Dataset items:
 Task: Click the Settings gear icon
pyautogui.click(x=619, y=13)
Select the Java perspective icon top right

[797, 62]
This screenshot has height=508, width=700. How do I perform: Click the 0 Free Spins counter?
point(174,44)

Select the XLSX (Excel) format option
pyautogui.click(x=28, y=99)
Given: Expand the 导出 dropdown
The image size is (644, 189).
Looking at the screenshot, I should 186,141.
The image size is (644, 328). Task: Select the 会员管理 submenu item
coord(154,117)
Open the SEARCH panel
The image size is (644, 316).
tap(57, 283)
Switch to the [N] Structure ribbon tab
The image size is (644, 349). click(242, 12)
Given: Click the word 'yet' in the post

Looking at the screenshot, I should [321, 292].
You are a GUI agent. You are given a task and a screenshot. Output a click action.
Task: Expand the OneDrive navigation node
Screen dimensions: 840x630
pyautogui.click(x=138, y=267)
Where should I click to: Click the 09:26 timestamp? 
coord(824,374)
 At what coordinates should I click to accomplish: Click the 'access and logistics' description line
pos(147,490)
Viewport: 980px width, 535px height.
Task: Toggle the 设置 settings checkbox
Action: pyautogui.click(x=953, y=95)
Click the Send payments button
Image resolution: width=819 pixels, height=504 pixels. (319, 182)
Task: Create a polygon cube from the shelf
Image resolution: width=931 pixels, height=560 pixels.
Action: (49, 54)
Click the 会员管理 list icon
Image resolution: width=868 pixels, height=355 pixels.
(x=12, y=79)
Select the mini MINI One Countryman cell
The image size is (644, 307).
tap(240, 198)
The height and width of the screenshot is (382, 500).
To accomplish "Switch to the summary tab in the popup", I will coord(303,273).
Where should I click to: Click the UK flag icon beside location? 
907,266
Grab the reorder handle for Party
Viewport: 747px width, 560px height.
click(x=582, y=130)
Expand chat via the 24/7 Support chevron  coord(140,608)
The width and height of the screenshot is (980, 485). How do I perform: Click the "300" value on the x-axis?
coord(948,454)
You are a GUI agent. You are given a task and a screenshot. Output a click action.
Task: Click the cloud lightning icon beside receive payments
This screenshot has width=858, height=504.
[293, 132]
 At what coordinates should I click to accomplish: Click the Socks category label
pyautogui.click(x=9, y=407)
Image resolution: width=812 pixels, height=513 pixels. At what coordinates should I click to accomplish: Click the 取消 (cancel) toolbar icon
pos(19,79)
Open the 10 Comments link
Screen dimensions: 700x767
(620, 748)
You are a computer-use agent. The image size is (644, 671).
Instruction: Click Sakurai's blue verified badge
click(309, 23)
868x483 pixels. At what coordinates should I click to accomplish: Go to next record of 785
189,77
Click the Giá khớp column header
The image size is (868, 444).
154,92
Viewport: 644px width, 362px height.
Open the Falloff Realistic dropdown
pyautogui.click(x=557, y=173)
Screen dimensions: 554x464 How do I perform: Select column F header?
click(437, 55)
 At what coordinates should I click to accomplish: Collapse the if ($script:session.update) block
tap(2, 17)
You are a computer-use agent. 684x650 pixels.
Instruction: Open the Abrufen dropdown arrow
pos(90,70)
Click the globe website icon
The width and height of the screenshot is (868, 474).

EXERCISE PROMPT:
Count the lines in the records above that contain "Expand". Reply with the number only.

WRITTEN REPLY:
3